Matt Andersen with Terra Lightfoot: April 16

The snow may melt, but the music lasts forever! Hillside Inside presents the exceptional Matt Andersen, joined by Terra Lightfoot at the River Run Centre, Tuesday, April 16, 2024.

This performance was rescheduled from February 2nd. Tickets for the February date will be honoured.

Matt Andersen
When Matt Andersen steps on stage, he brings a lifetime of music to every note he plays. His latest album, The Big Bottle of Joy, is all about hard-won celebration; a dozen songs infused with raw blues-rock, rollicking Americana, thoughtful folk, and ecstatic gospel. Andersen’s stage presence is informed by decades of cutting his teeth in dusty clubs, dim-lit bars, and grand theatres all over the world, delivering soulful performances that run the gamut from intimate to wall-shaking. In the studio, he’s always brought the same attention to detail and commitment to craft as he has to his live show, and the result – a multi-faceted and poignant body of work – has led him to amass over 28 million streams on Spotify and 26 million views on YouTube.

In addition to headlining major festivals, clubs and theatres throughout North America, Europe, and Australia, he has shared the stage and toured with Marcus King, Beth Hart, Marty Stuart, Greg Allman, Tedeschi Trucks Band, Randy Bachman, Serena Ryder, Tab Benoit, and more.

Andersen nabbed the 2013 and 2016 European Blues Awards for Best Solo/Acoustic Act, was the first ever Canadian to take home top honours in the solo category at the 2010 International Blues Challenge in Memphis, won the CIMA Road Gold award in 2015, and has won multiple Maple Blues Awards.

Terra Lightfoot
Drop the needle on Healing Power, the bright, bold new album from acclaimed Canadian recording artist Terra Lightfoot, and you won’t be surprised to learn that it was inspired at high altitude. The album’s cover photo sets the scene — a striking European larch at the edge of the timberline, high above a grassy plateau, Limestone Alps rising in the distance like a dream just out of reach. Alone in Austria, ahead of a string of solo European dates, and a third of the way into a sprawling world tour, Lightfoot found herself on a mountain-top beneath that tree, singing and playing guitar, touching grass and drilling into the depths of her emotions.

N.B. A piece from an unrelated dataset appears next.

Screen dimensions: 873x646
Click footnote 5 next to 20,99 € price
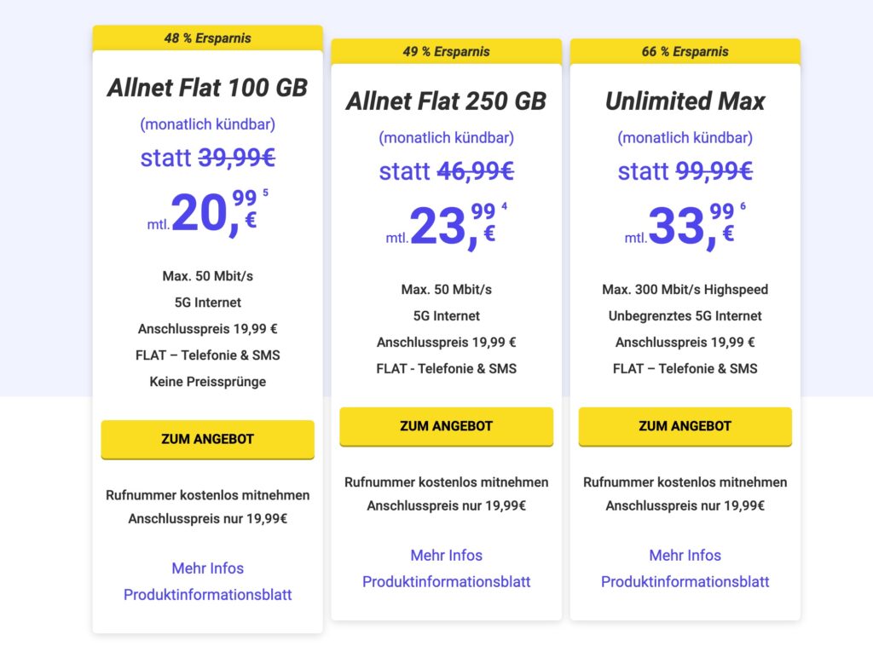[x=265, y=193]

She was surrounded by flowers yellow and blue, and though Lightfoot herself has been given her share of flowers — a pair of JUNO nominations, a long-list Polaris nod, lead single “Paradise” soundtracking the CBC’s first 2018 Winter Olympics wrap — the strain of nearly three years of steady roadwork was eroding the ground under her feet. The tree ultimately became emblematic of the next chapter of Lightfoot’s artistic journey as well as the unassuming cover star of her sixth album.